DOCUMENT TEXT
------------------------------------

Some workflows benefit from processing more than one CUDA kernel on a GPU concurrently, as a single kernel is not sufficient to keep the GPU fully utilized. NVIDIA’s Multi-Process Service (MPS) enables this capability on modern NVIDIA GPUs like the V100s on Casper.

Consider using MPS when you are requesting more MPI tasks than physical GPUs. Particularly for jobs with large problem sizes, using multiple MPI tasks with MPS active can sometimes offer a performance boost over using a single task per GPU.

The PBS job scheduler provides MPS support via a chunk-level resource. When you request MPS, PBS will perform the following steps on each specified chunk:

  1. Launch the MPS control daemon on each job node.
  2. Start the MPS server on each node.
  3. Run your GPU application.
  4. Terminate the MPS server and daemon.

To enable MPS on job hosts, add mps=1 to your select statement chunks as follows:

#PBS -l select=1:ncpus=8:mpiprocs=8:mem=60GB:ngpus=1:mps=1

On each V100 GPU, you may use MPI to launch up to 48 CUDA contexts (GPU kernels launched by MPI tasks) when using MPS. MPS can be used with OpenACC and OpenMP offload codes as well, as the compiler generates CUDA code from your directives at compile time.

Jobs may not request MPS activation on nodes with GP100 GPUs.

Batch job script example

Running an MPI-enabled GPU application on Casper

In this example, we run a CUDA Fortran program that also uses MPI. The application was compiled using the NVIDIA HPC SDK compilers, the CUDA toolkit, and Open MPI. We request all GPUs on each node and use NVIDIA MPS to use multiple MPI tasks on CPU nodes for each GPU.

#!/bin/bash
#PBS -A project_code
#PBS -N gpu_mps_job
#PBS -q casper@casper-pbs
#PBS -l walltime=01:00:00
#PBS -l select=2:ncpus=36:mpiprocs=36:ngpus=4:mem=300GB:mps=1
#PBS -l gpu_type=v100

# Use scratch for temporary files to avoid space limits in /tmp
export TMPDIR=/glade/scratch/$USER/temp
mkdir -p $TMPDIR

# Load modules to match compile-time environment
module purge
module load ncarenv nvhpc/22.5 cuda/11.4 openmpi/4.1.4

# Run application using Open MPI
mpirun ./executable_name

------------------------------------

SUPPLIED INFORMATION
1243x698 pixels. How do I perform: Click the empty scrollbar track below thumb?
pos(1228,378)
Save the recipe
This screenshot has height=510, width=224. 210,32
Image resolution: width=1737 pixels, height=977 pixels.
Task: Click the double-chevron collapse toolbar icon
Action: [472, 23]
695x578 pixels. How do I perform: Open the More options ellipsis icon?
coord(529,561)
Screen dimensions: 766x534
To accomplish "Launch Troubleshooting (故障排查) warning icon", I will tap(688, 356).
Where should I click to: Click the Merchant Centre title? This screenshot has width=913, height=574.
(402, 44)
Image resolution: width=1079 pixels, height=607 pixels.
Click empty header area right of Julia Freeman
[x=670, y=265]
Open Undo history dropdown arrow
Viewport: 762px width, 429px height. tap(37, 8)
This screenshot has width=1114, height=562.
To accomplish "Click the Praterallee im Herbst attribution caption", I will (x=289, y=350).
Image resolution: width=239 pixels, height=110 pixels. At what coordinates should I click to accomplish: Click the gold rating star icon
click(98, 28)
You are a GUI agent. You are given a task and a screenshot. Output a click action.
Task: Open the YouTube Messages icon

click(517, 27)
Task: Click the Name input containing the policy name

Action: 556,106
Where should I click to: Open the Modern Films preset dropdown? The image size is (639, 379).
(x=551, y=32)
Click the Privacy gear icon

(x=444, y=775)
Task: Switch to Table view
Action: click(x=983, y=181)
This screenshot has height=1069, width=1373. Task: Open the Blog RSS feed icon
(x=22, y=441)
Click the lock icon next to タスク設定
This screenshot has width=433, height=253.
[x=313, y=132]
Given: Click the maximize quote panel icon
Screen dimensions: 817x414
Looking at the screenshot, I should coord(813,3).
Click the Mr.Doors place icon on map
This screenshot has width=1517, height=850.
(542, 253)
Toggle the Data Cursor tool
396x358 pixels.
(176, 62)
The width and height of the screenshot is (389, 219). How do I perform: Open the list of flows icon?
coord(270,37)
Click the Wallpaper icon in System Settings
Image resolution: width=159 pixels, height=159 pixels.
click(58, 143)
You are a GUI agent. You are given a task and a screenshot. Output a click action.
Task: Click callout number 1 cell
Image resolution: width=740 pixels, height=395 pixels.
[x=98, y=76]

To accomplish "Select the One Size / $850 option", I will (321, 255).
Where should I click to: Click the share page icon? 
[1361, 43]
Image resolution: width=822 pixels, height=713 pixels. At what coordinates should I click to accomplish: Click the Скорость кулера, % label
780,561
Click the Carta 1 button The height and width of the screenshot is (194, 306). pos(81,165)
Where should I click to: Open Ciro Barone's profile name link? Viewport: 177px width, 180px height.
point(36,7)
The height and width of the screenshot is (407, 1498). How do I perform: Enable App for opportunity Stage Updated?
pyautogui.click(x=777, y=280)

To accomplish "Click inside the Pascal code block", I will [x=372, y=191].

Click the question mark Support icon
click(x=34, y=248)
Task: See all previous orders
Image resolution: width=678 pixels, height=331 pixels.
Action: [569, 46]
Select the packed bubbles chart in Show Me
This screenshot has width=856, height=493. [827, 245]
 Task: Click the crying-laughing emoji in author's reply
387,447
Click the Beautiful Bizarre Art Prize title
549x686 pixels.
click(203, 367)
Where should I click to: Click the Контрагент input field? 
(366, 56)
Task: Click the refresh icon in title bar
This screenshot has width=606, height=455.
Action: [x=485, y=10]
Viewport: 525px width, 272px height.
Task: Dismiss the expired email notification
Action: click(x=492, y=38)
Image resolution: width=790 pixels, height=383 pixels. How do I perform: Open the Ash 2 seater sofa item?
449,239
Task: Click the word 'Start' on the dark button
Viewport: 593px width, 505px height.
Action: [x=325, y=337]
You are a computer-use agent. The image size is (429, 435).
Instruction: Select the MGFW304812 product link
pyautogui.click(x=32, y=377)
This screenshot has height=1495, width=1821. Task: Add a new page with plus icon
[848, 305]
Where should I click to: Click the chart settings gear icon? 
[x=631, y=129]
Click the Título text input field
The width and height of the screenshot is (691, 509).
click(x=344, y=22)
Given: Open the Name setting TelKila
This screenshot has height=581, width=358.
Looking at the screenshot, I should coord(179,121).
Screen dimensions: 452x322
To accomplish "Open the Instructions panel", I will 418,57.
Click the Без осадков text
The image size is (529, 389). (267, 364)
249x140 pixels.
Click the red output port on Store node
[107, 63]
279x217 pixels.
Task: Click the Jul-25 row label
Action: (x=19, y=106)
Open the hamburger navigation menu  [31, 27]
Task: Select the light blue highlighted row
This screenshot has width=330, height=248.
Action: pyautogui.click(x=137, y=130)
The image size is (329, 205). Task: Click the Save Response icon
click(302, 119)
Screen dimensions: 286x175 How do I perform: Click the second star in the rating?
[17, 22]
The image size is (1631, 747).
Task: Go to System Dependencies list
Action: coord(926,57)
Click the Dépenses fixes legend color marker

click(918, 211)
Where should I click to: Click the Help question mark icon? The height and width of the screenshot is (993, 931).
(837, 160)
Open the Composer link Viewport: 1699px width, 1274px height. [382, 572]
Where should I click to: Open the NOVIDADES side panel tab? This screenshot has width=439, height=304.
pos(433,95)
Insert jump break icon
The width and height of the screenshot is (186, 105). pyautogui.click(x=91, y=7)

------------------------------------

TASK BRIEF
Quote the passage from the MPS page word for word, starting at the words "On each V100 GPU, you" and stopping after "at compile time.".

CORRECT OUTPUT
On each V100 GPU, you may use MPI to launch up to 48 CUDA contexts (GPU kernels launched by MPI tasks) when using MPS. MPS can be used with OpenACC and OpenMP offload codes as well, as the compiler generates CUDA code from your directives at compile time.